─── Data provided ───

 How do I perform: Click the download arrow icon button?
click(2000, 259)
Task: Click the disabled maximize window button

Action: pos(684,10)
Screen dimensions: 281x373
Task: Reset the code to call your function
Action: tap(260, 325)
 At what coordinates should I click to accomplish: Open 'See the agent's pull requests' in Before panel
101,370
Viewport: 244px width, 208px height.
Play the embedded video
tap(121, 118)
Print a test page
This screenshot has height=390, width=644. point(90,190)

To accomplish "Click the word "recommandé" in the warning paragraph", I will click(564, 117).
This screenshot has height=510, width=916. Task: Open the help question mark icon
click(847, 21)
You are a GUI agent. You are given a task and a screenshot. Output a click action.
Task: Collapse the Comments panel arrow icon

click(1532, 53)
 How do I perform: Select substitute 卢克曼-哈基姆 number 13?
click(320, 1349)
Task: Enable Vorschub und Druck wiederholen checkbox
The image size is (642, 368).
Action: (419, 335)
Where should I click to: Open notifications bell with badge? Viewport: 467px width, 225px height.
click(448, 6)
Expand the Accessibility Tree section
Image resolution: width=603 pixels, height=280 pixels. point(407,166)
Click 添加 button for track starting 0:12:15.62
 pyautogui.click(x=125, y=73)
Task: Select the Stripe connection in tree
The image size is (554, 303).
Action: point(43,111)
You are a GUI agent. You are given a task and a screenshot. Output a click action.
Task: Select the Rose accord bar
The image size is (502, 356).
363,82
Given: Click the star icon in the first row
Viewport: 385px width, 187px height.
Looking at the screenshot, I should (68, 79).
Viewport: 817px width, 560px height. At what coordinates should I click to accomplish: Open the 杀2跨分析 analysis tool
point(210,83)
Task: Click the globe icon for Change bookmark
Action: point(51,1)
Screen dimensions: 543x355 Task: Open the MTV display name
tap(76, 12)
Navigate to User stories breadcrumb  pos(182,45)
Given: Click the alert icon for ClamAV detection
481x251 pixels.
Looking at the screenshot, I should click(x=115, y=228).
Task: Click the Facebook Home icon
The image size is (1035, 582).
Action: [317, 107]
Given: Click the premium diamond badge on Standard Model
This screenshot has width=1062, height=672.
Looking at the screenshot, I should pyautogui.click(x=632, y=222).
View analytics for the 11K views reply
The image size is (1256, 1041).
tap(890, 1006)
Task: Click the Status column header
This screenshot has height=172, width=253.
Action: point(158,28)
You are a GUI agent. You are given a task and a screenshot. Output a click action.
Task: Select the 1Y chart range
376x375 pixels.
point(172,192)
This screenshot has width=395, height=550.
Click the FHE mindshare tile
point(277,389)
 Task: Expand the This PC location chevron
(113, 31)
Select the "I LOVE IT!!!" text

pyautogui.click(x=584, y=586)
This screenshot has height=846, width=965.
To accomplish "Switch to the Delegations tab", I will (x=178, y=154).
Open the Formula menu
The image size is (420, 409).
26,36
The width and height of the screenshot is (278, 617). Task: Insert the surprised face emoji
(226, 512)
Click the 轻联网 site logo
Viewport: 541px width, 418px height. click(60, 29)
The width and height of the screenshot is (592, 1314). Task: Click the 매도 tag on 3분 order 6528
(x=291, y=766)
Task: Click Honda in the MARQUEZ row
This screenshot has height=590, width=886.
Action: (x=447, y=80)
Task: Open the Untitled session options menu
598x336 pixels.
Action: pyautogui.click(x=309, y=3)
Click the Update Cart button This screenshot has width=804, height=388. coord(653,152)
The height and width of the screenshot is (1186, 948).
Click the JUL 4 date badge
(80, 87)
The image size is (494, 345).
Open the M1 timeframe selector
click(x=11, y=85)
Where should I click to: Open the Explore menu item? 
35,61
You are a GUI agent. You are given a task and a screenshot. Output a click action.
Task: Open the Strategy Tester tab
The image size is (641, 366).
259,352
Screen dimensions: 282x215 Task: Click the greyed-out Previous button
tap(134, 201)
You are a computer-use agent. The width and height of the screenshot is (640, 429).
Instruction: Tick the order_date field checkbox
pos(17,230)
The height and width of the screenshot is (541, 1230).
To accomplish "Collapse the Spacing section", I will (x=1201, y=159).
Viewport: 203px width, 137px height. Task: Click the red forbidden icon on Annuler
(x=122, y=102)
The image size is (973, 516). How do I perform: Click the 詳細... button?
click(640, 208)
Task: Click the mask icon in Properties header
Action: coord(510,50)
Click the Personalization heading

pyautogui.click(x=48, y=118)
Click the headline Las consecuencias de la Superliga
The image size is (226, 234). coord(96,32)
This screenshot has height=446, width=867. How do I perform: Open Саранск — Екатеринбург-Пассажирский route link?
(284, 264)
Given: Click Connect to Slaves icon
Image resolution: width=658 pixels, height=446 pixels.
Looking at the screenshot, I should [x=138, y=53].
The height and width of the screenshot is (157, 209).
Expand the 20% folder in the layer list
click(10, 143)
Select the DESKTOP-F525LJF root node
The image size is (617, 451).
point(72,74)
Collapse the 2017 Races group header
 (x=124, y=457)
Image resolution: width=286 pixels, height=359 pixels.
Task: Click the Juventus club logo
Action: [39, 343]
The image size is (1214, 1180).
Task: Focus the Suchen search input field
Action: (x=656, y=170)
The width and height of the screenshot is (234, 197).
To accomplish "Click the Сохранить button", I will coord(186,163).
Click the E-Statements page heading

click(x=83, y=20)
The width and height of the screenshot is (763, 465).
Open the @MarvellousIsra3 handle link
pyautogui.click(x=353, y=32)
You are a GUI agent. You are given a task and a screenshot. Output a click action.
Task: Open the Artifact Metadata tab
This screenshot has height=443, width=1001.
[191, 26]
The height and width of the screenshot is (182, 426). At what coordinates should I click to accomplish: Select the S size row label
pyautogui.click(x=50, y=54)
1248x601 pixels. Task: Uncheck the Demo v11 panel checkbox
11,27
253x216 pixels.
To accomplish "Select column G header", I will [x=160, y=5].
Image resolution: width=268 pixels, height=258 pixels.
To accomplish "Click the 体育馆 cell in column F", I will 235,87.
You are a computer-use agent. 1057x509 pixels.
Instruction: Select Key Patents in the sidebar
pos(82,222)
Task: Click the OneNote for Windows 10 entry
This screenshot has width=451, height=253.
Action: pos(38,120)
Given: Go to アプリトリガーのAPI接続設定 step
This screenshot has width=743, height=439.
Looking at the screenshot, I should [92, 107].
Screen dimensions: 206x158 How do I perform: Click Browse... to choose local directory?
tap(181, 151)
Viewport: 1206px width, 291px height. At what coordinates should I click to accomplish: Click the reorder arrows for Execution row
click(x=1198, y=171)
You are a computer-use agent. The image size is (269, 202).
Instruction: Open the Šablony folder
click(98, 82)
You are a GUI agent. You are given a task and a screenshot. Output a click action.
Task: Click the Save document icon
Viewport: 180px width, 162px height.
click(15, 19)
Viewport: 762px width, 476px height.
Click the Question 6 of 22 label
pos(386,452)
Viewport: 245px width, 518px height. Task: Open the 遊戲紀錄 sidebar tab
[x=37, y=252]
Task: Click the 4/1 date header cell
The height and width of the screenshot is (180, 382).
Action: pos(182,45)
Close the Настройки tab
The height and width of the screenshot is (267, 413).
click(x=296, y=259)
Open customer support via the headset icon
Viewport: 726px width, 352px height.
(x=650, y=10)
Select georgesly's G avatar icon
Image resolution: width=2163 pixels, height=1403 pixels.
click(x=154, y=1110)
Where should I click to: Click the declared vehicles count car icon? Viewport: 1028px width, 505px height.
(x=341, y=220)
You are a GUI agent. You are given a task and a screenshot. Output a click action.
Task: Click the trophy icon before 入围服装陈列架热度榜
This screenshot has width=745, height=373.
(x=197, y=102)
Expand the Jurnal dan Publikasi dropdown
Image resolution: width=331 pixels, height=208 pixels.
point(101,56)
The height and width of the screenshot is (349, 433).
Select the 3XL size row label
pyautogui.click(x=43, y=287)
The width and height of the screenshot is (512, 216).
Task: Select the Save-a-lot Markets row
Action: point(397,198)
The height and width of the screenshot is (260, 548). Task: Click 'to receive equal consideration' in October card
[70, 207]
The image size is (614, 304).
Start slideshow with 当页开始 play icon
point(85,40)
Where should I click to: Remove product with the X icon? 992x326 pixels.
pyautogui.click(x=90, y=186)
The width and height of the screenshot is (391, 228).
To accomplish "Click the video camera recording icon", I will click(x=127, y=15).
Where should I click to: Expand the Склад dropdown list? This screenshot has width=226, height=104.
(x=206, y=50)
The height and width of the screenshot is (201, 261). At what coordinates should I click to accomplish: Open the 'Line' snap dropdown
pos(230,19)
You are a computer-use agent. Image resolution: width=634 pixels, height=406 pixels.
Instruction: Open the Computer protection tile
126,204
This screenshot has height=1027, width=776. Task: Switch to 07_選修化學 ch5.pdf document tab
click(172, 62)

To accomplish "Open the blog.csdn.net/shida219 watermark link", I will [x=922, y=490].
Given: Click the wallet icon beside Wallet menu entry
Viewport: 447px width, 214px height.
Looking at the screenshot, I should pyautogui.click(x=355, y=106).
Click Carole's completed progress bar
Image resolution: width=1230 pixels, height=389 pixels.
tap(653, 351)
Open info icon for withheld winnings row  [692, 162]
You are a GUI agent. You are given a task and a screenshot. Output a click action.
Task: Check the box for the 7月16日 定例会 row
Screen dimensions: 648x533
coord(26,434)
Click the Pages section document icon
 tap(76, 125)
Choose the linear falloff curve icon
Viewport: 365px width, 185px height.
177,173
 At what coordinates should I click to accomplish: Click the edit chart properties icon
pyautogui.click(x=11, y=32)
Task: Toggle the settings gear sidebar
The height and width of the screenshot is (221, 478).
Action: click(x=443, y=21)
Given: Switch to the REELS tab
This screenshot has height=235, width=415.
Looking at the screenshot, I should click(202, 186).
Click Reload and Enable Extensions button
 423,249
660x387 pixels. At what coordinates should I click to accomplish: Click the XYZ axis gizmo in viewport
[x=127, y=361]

───

What to work on :: A single figure is the whole answer here: the number of lines in the records above that include "entry".

Solution for this task :: 2